“Love,” Sinatra and others tell us, “is a many-splendored thing.” I think this captures much of the Hallmark sense of what love is: love is made up of many splendid virtues and attitudes. If you think back to the Valentine’s Days cards you have given and received you will see that love is passionate, it is pure, it is constant in faithfulness, it is liberal with praise… But the very splendor of such things might make it more difficult for us to see the true love for in one of the things that fundamentally defines it: love is kind.

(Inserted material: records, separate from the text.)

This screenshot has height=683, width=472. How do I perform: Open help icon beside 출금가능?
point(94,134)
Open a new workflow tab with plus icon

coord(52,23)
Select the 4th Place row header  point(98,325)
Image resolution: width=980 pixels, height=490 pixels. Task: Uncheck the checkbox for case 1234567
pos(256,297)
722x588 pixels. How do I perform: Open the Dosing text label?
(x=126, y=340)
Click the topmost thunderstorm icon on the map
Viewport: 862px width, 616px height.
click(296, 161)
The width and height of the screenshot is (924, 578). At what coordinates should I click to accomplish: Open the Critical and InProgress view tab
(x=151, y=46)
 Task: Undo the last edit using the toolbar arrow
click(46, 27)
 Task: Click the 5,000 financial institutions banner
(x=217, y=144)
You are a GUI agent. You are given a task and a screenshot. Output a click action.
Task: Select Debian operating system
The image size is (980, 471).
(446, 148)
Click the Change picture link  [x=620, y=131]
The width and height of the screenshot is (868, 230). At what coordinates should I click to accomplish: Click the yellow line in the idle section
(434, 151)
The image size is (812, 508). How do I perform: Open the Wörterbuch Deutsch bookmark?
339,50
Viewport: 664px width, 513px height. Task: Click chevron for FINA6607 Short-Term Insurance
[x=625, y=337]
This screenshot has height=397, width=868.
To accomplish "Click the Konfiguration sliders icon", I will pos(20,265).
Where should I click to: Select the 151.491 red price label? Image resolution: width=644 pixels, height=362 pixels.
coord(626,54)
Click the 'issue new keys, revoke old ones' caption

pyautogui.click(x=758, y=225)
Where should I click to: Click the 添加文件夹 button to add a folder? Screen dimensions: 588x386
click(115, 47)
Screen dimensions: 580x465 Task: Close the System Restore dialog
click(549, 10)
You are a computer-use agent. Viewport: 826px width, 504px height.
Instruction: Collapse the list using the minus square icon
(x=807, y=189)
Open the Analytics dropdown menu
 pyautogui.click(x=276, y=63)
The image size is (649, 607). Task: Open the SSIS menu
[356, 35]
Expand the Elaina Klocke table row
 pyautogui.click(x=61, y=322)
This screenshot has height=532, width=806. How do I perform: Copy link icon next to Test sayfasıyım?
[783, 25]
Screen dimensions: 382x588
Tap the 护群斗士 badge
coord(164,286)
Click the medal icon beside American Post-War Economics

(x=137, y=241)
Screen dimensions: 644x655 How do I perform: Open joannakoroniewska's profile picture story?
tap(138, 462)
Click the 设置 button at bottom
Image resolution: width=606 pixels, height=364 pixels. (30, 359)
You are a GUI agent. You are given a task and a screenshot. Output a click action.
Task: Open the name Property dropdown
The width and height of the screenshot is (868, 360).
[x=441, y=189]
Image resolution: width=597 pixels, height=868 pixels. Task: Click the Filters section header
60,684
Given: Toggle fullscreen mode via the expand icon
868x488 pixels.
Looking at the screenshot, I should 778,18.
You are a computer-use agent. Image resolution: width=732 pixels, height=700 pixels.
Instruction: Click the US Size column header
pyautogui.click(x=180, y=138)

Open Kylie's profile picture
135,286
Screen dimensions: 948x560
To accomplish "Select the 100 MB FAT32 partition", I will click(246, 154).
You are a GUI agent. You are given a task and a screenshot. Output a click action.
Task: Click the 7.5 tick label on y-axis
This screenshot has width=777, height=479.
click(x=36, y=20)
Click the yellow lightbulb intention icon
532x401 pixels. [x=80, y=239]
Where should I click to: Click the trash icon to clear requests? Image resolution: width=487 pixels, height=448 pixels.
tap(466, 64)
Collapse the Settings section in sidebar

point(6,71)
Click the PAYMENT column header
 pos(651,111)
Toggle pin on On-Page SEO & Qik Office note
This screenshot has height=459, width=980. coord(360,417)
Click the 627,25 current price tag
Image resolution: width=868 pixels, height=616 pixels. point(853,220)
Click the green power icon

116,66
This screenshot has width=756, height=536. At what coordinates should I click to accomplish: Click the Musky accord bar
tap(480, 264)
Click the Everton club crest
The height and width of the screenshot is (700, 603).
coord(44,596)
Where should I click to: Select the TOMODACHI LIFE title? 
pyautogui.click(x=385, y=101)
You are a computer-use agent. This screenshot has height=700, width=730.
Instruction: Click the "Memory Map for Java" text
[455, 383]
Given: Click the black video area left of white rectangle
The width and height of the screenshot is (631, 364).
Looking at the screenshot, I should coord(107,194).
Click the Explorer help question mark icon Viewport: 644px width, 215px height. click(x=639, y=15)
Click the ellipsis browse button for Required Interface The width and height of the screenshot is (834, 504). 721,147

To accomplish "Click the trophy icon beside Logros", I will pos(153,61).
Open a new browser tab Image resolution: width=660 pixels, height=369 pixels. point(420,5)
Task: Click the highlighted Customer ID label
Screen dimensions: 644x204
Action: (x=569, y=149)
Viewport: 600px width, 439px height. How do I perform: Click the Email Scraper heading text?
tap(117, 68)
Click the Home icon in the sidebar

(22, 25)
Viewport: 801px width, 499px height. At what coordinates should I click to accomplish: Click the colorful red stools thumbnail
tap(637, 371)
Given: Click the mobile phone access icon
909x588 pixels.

You might say, “but wait a minute, kindness is splendid in itself as well!” And in a sense you are right. But consider how 1 Corinthians 13:4 begins it’s definition of love: “Love is patient, love is kind…” Patience indicates a capacity for long-suffering. When is the last time you opened a glossy, red card with hearts and roses on it in the middle of February and read the inside message: “I will graciously put up with your short-comings.” Similarly, and more to the point for this reflection on Christian love, when is the last time you opened up a Valentine’s Day card and read the announcement: “I am going to start being nice to you.” Not quite the splendid profession of love we might have looked for? In fact, everything about this word suggests a common, normal, everyday kind of attitude. The word Paul uses in the original Greek he was writing in, chresteuetai, is literally translated “suitable,” or “serviceable.” It was a common name for slaves. It implied a general capacity and/or willingness to do the right thing at the right time. When applied to relationships, it requires civil, polite, acceptable behavior – in Acts 27:3 it is sometimes translated “courteous!”
Kindness, you see, is not an idea we immediately connect with the highest aspirations of love – whether we are talking about the love of a husband and a wife or of a father and a son. We tend in our poems and greeting cards to focus on the “always trusts, hopes and perseveres” ideas. But by its inclusion at the front of this definition of love, we should be reminded that just as a building when shaken from it’s foundation will surely fall, the highest aspirations when removed from the everyday, universally required etiquette that we associate with mere kindness, will prove to be nothing – just words.
So often we find our words and actions are actually less kind – less civil or courteous, when directed at the people we supposedly love the most! Resolve to think about love in a different way. Remember that in as much as we are not kind, we by definition are not loving. Love is first of all an everyday civility that we are commanded to direct towards everyone that must produce everyday, garden-variety decencies. May we focus on being kind to all in imitation of the Most High who is himself “kind” even to the ungrateful and wicked. (Luke 6:26).